Element and text position data:
========================
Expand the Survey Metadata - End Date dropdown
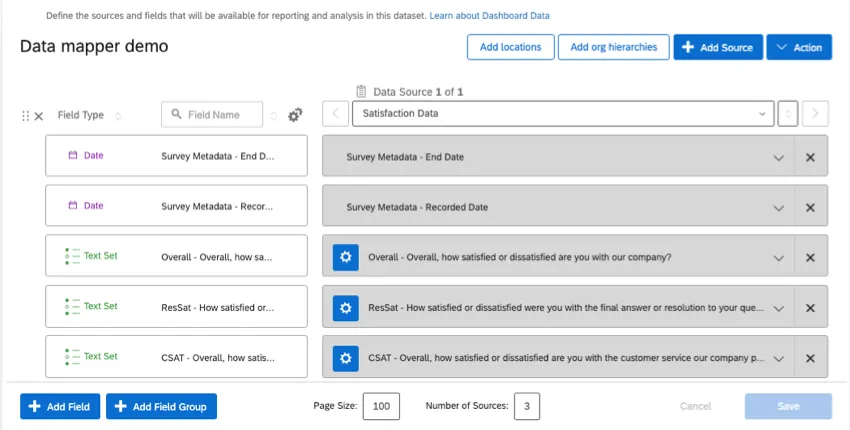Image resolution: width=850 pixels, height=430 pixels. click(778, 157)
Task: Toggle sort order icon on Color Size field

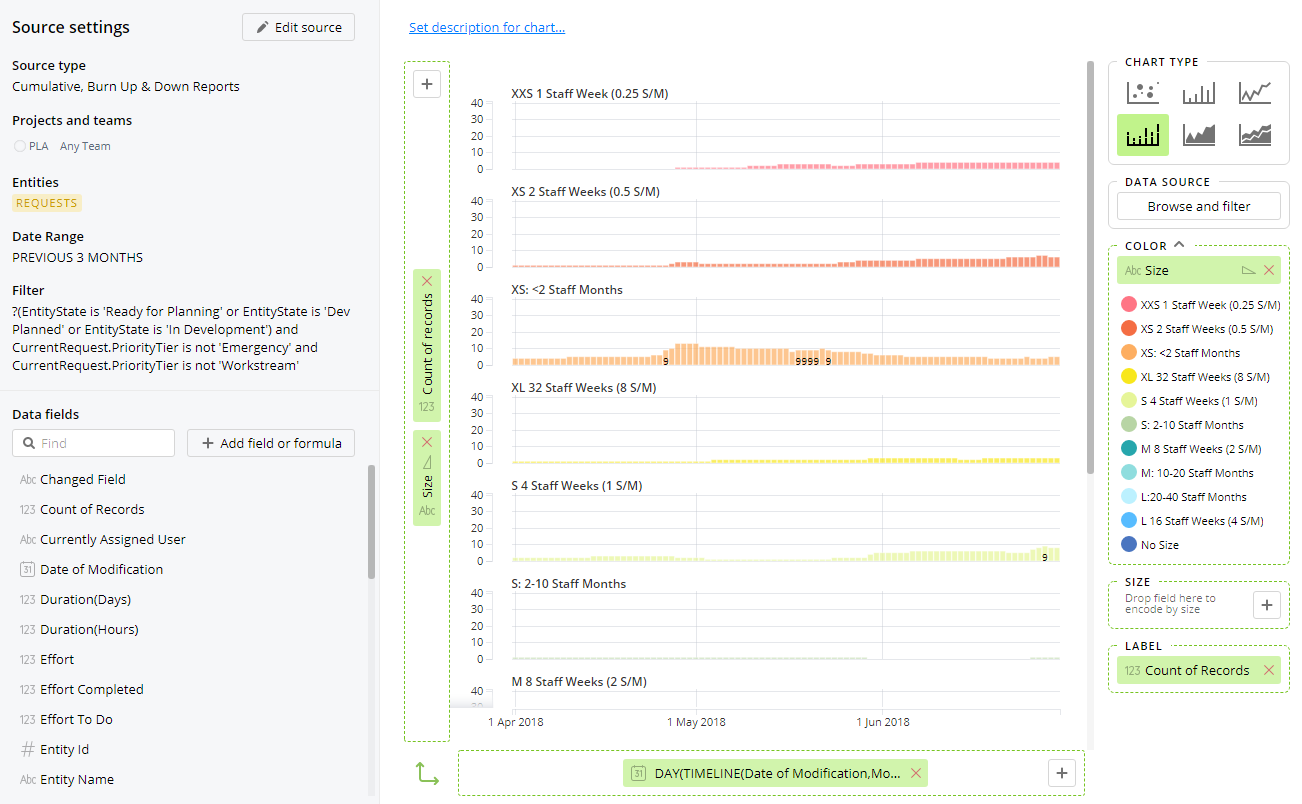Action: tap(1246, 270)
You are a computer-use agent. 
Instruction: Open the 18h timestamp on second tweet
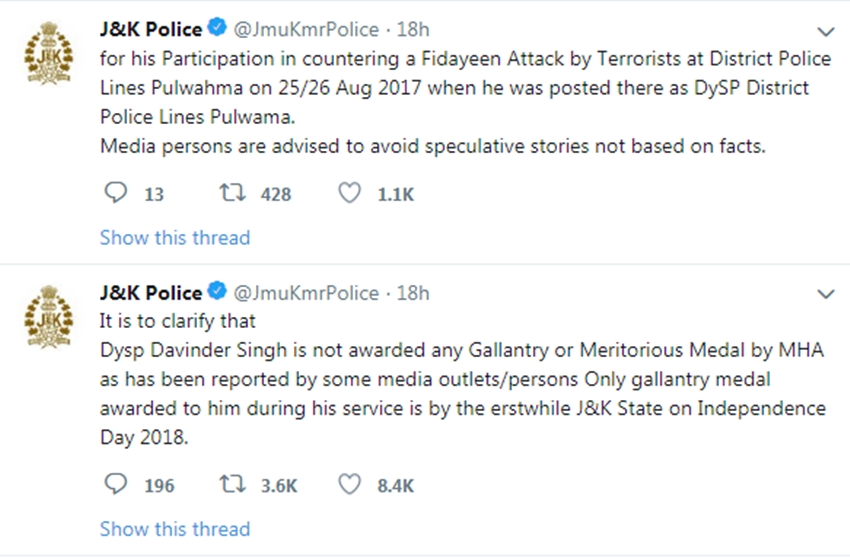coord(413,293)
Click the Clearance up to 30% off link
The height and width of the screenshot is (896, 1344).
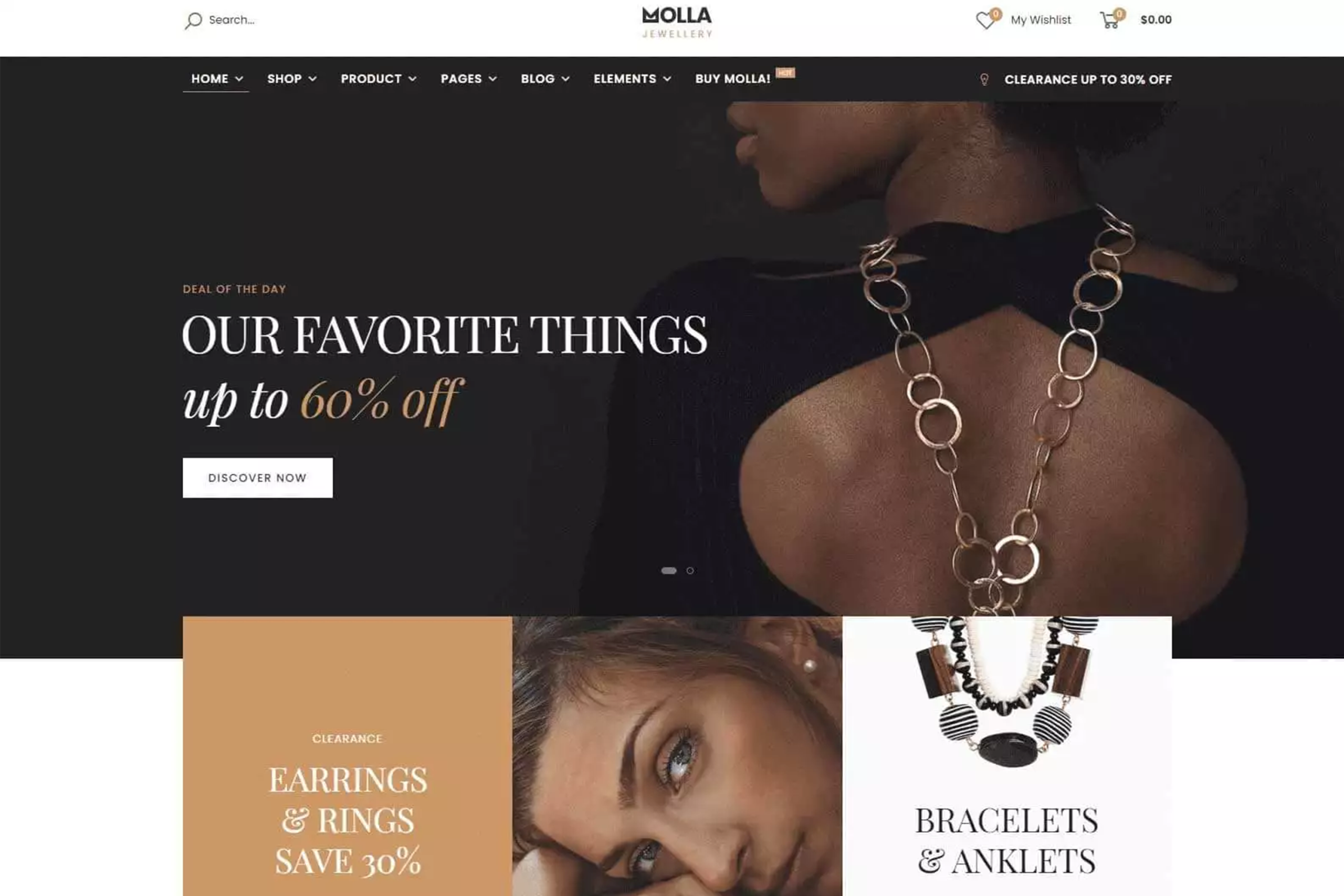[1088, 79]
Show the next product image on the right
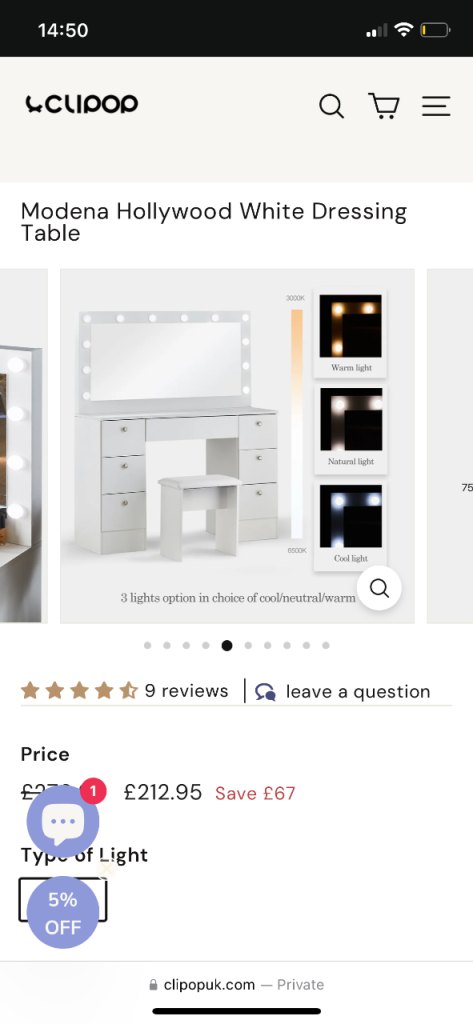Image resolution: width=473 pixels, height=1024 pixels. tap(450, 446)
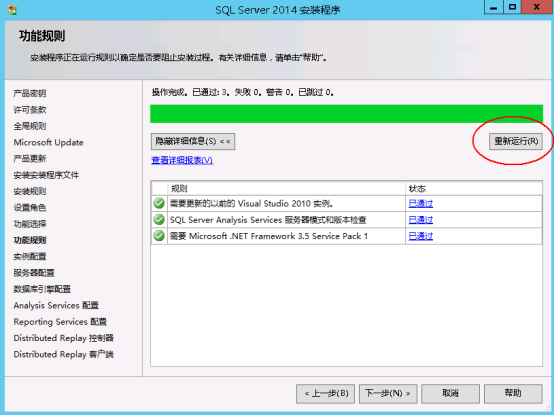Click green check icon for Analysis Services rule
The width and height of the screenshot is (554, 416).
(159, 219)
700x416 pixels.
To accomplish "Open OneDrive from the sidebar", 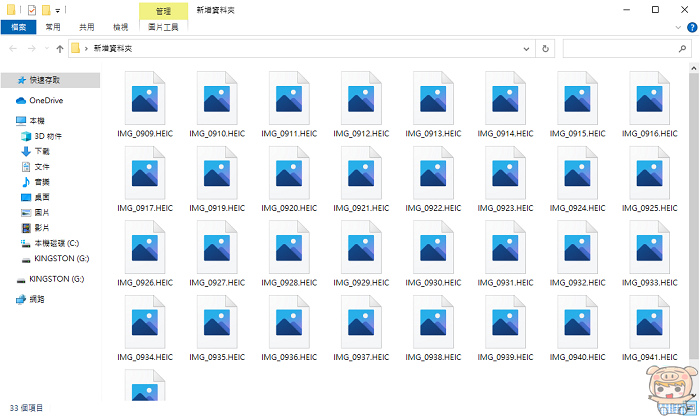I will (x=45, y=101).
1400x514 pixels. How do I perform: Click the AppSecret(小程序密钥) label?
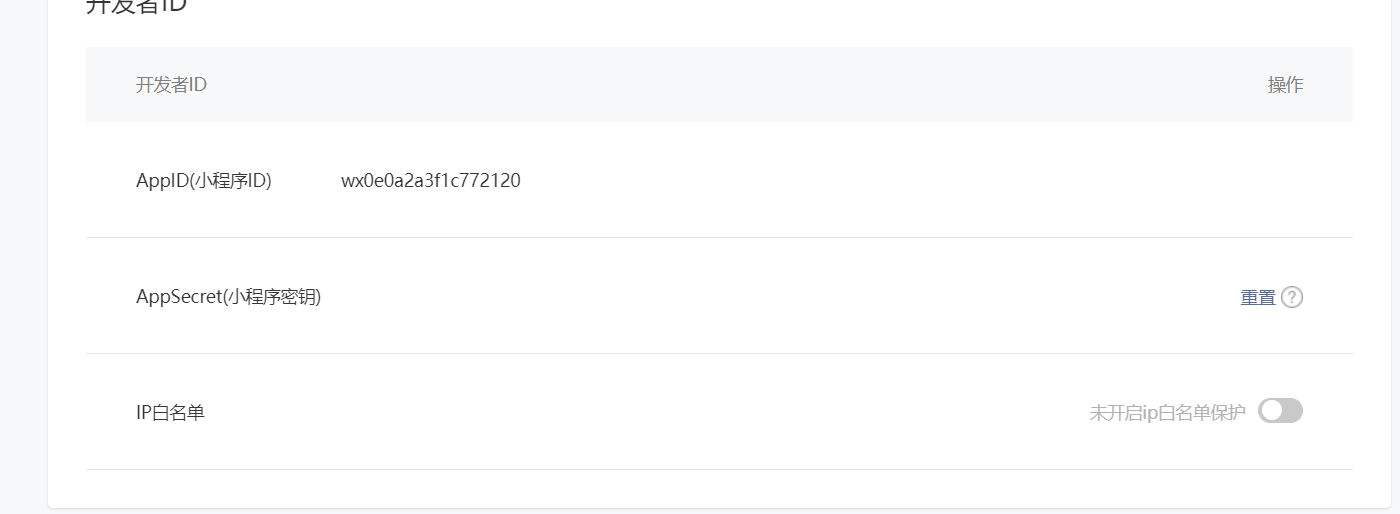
========================
» WHAT IS NEEDED: Quote the listing verbatim from its beginning through the line containing "Action: tap(1246, 270)", inclusive, omitting the pictures.

» EXERCISE OUTPUT:
Expand the Survey Metadata - End Date dropdown
Image resolution: width=850 pixels, height=430 pixels. click(778, 157)
Task: Toggle sort order icon on Color Size field

Action: tap(1246, 270)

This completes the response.